Here’s what most people aren’t educated about on American politics: there are actually five major political parties in the United States that produce a candidate for the POTUS. In addition to the two juggernauts of the Republican and Democratic parties, there is also the Green Party, The Libertarian Party, and the Constitution party, formerly known as the U.S. Taxpayers Party. The Green Party has a candidate running named Jill Stein, also from Massachusetts, who has made intentions known that she is running on the basis of opposing largely the 1% of the wealthiest Americans and not succumbing to the lobbyists that are corrupting many of Washington’s officials.
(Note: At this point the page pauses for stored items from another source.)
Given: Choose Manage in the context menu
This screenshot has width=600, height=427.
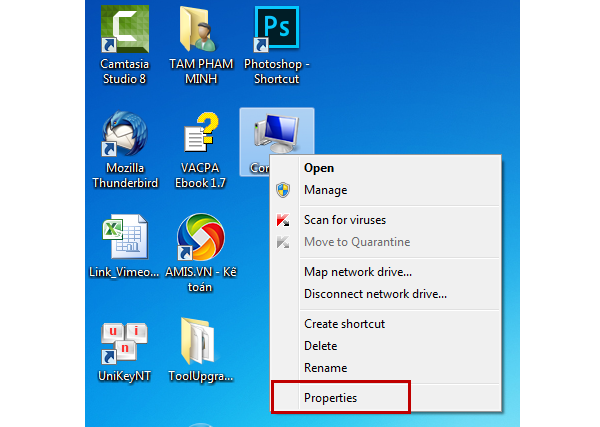Looking at the screenshot, I should 325,190.
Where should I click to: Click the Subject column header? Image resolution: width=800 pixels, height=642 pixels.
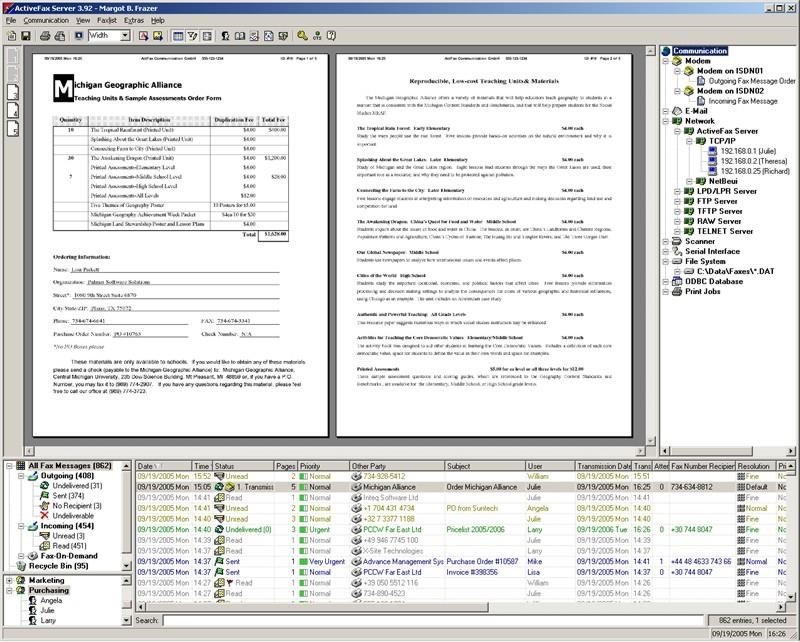pos(485,466)
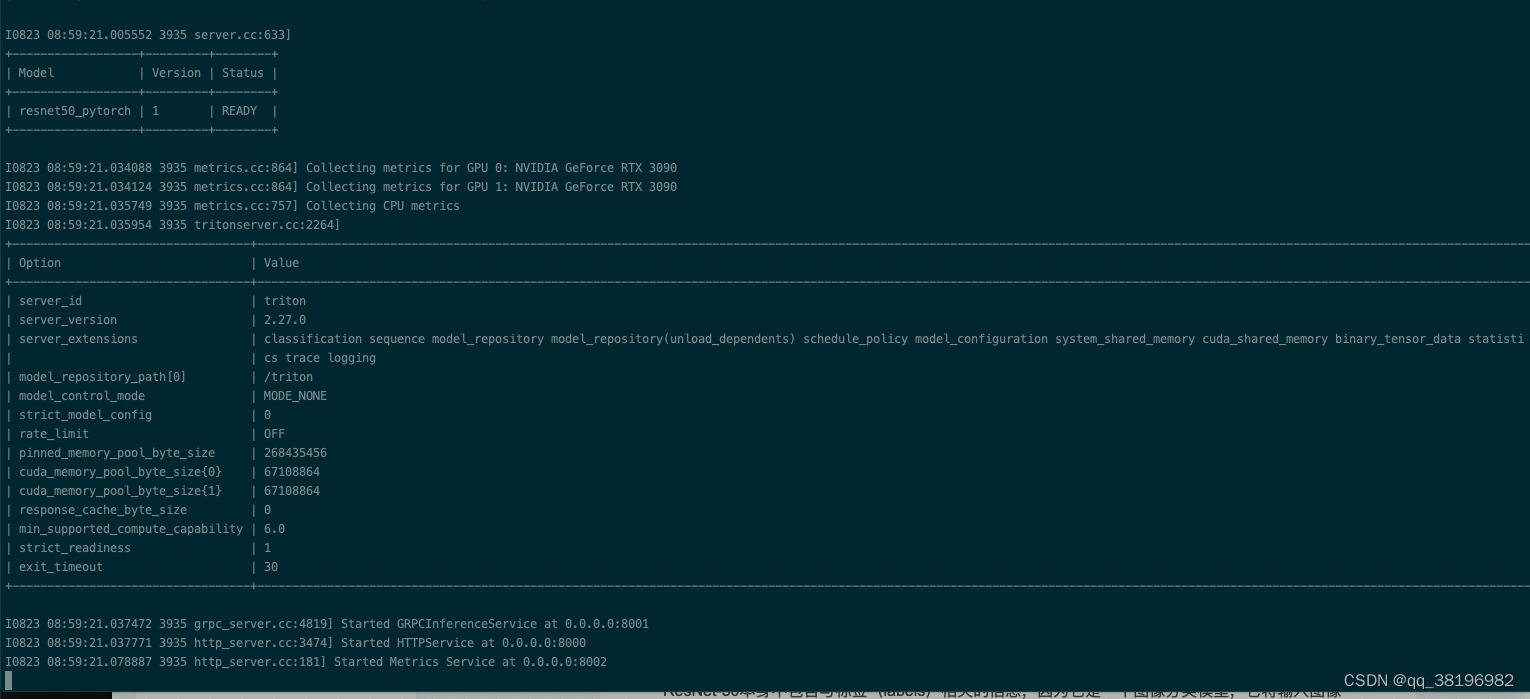
Task: Click the cuda_memory_pool_byte_size{1} entry
Action: 120,491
Libertarian candidate Gary Johnson, a former Republican presidential candidate, is strongly oppose to the US intervening in international affairs unless said affair is deemed a legitimate American threat. Finally, Virgil Goode from the Constitution Party has made his bid for the White House, mostly running on a campaign that Obama and Romney’s policies really aren’t that different from each other, and still favor the privileged rather than the common or underprivileged citizens in this country.
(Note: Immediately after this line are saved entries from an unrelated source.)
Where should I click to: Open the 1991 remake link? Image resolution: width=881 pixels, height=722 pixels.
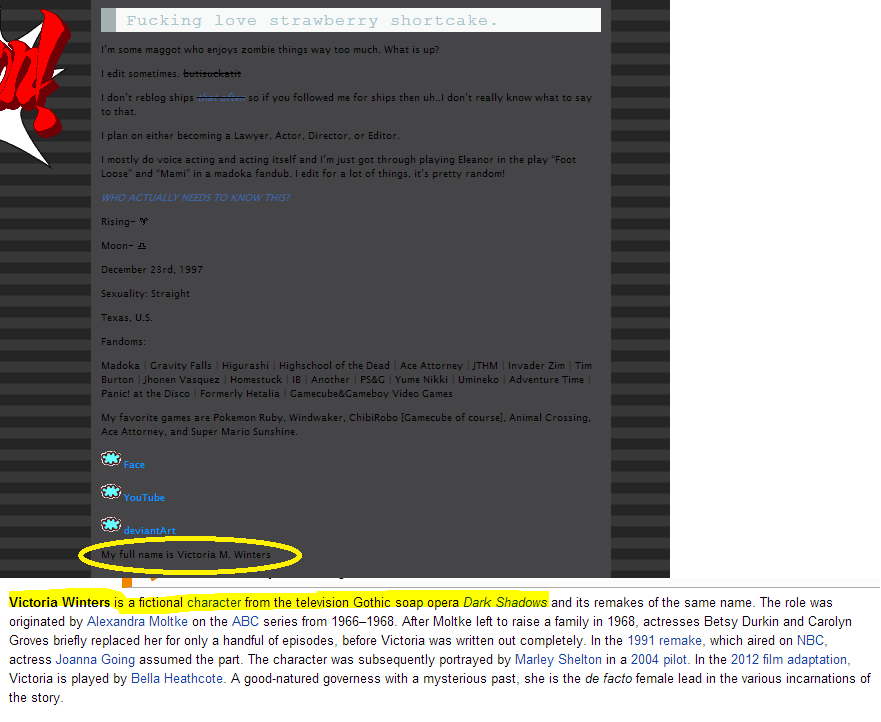tap(664, 640)
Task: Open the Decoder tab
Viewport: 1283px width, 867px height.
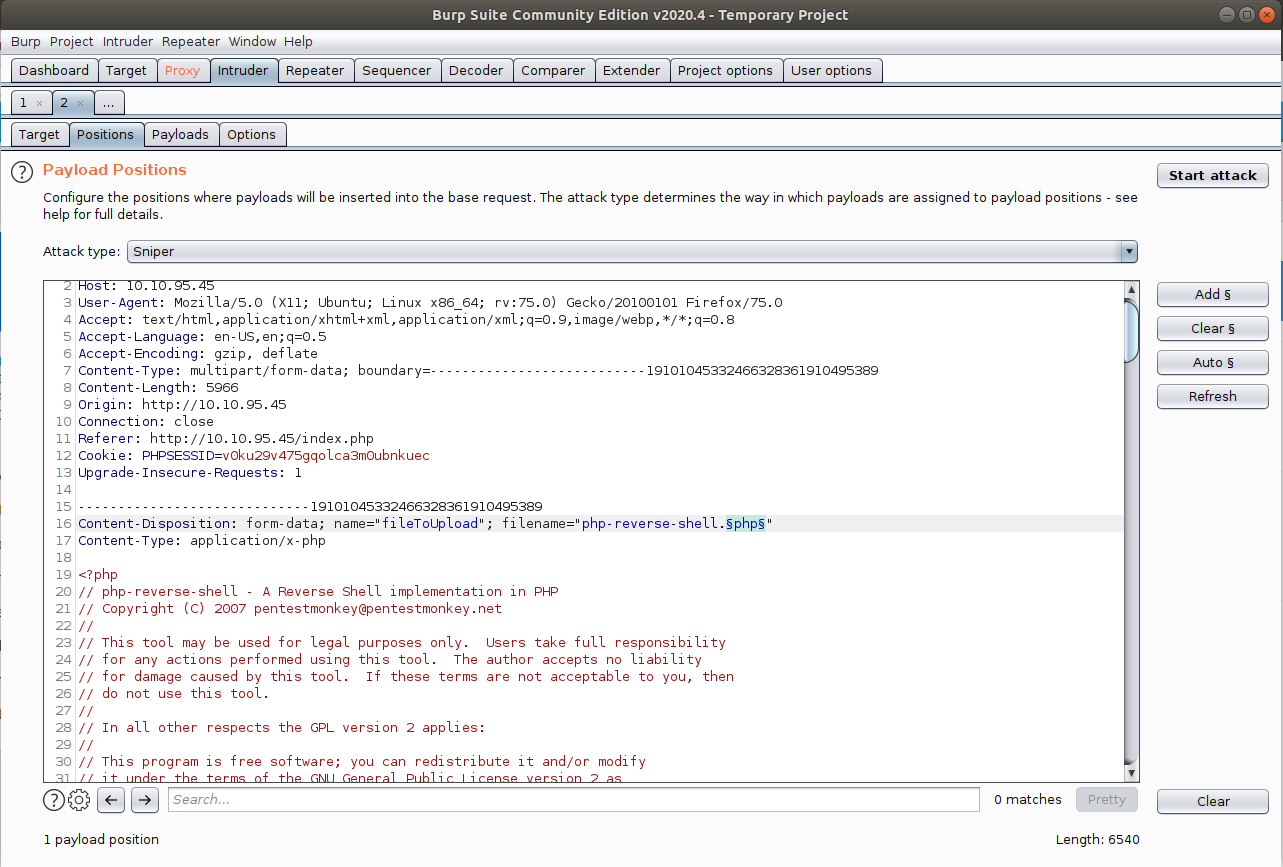Action: pos(476,71)
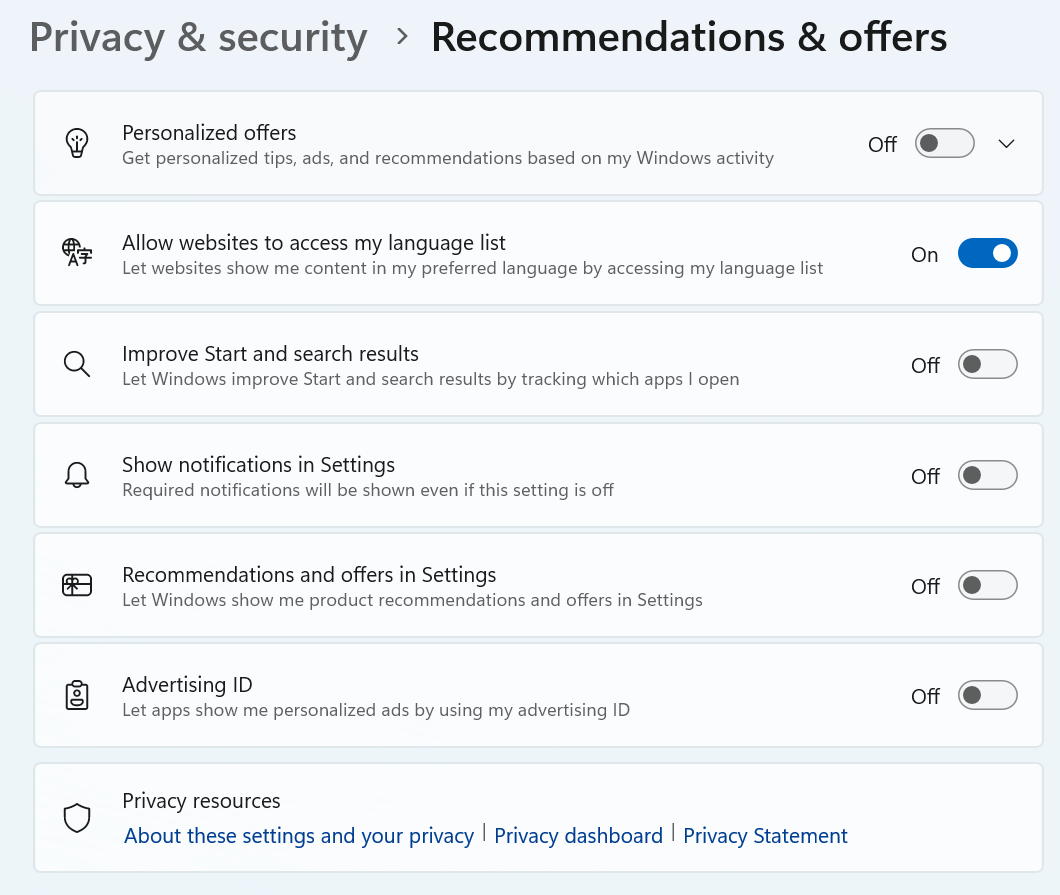Viewport: 1060px width, 895px height.
Task: Open About these settings and your privacy
Action: pos(299,836)
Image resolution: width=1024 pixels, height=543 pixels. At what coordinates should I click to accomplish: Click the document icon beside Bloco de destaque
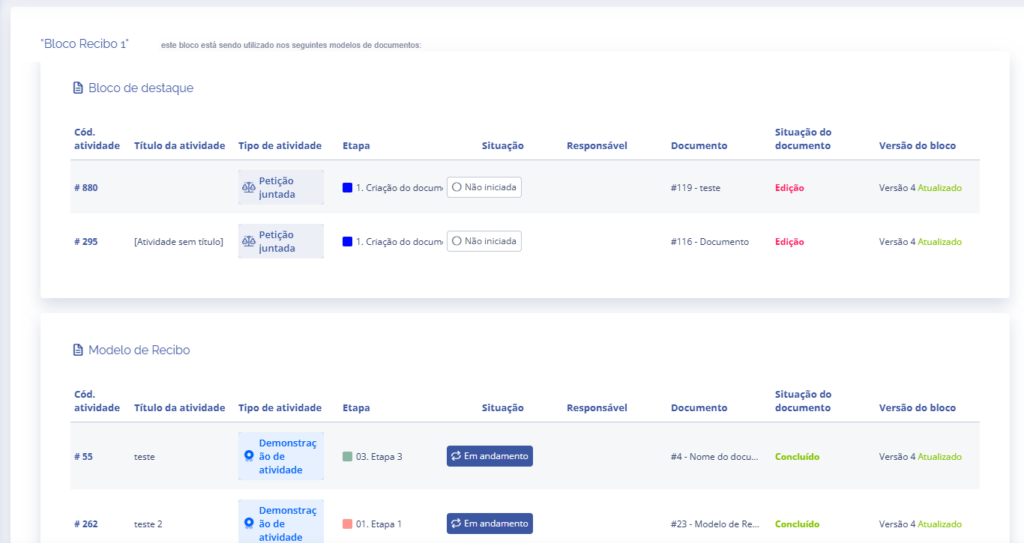78,88
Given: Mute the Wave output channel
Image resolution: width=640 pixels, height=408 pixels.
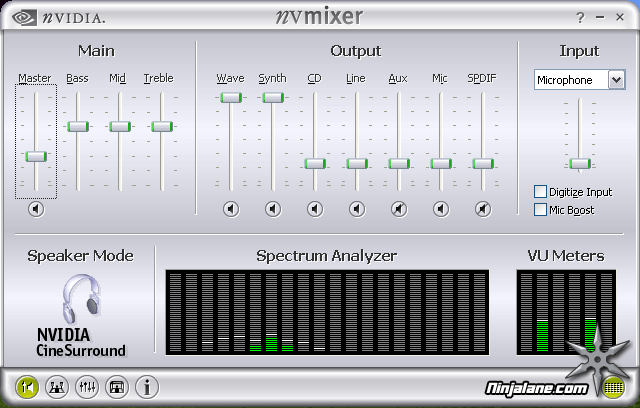Looking at the screenshot, I should pos(231,209).
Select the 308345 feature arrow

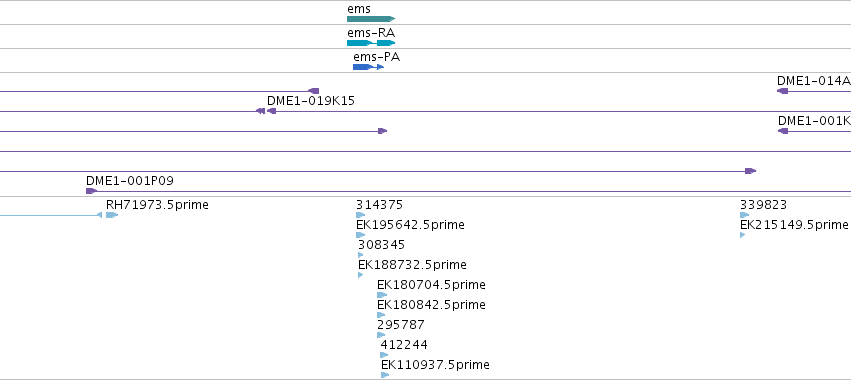click(360, 255)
All four Independent candidates make very good sense in their arguments, but it seems to me that most Americans are even ignorant to their appearances on the ballots. Honestly, who can blame them: The GOP (Republican) and Democratic parties have amassed political funding by the hundreds of millions of dollars to campaign, they have networks dedicated exclusively to the promotion of their party (in FOX News and MSNBC, respectively), and they run on the main basis that people believe that “if you’re not voting either Republican or Democratic, you’re basically throwing you’re vote away.” This is one of the biggest myths that I believe has corrupted the voting process as a whole. Well…. that, and repeated attempts of voter suppression. In spite of the widespread assumptions of minor party candidates, what the voting public needs to be made more aware of is:

1) Voting for a third-party candidate keeps the main candidates not only honest, but also on their toes to deliver on their campaigns. The worse thing a candidate can do is take their voters for granted, assuming that they’ll always be there, and a third party candidate can swing an election greatly in favor of their opponent if a piece of his presumed base decides that they would rather vote for someone else, then rather vote for him or his adversary.
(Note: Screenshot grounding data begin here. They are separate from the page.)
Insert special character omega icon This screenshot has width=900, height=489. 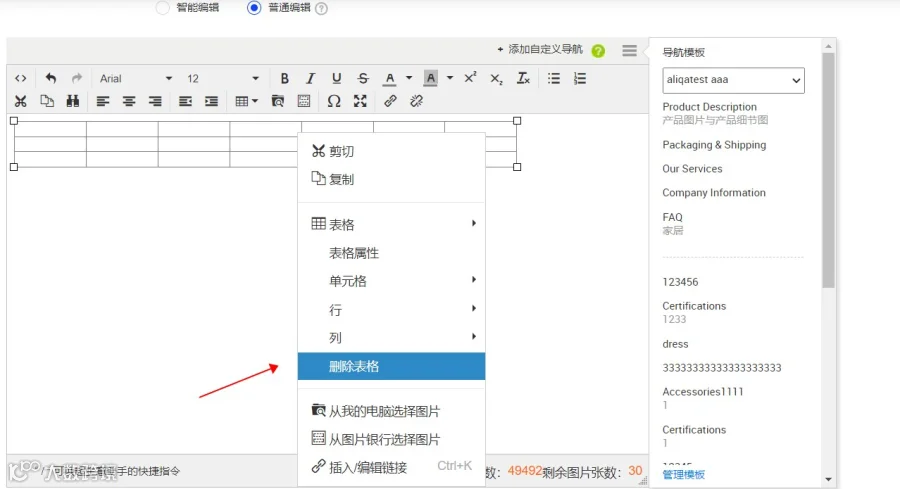(334, 102)
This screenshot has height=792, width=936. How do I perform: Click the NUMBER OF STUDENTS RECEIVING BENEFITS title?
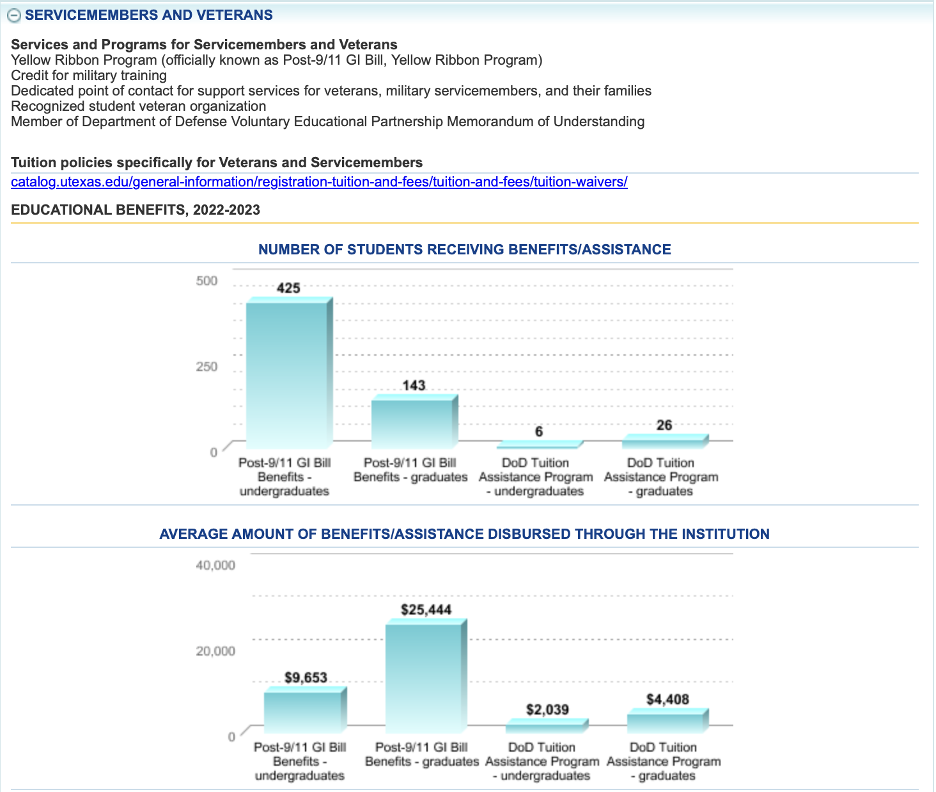pyautogui.click(x=464, y=249)
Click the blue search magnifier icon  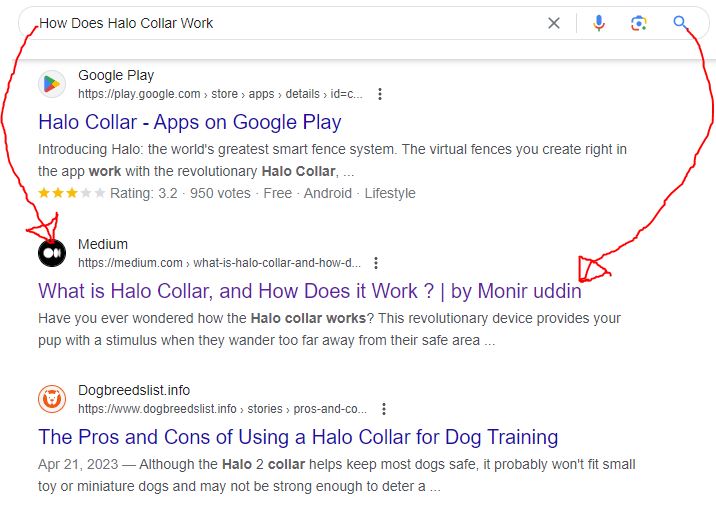point(681,23)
2) A third-party gives voters more freedom to not feel inclined to succumb to the “red vs. blue feud”. If they relate to a candidate more than who’s mainly presented, voters feel a stronger sense to one that has their best interests in mind, even if they are aware that their respective candidate has virtually no chance of winning.

Third-party candidates can create a swell of voters. The most famous third party candidate to date is Independent Party candidate of the 1996 president election Ross Perot, who used most of his own money to create a moderately successful campaign, even though Bill Clinton ended up being re-elected. Even Ralph Nader’s role as “spoiler” in the 2000 election is believed by many to have been one of the biggest factors in George W. Bush walking away with the Presidency.

I say all of this to just reinforce this fact; there are more options out there for you if you feel that neither President Obama OR Governor Romney has your best interests in mind. I am one of these people. I am also very sure I’m not alone in this belief. Finally, I believe that maybe not this election or the next one, but soon, one of these parties will have just as big a following and major part in shaping America’s future leaders as the main two parties do now. So, while I do not push voting for any of the six candidates specifically, I just want to emphasis to everyone that is eligible to go out and vote. Even if your vote is an Independent one, it exercises your greatest liberty in America; the liberty to choose your leader. The liberty to say you will not accept just anyone, and the liberty to fight against a system that assumes you are powerless to change that line of thinking.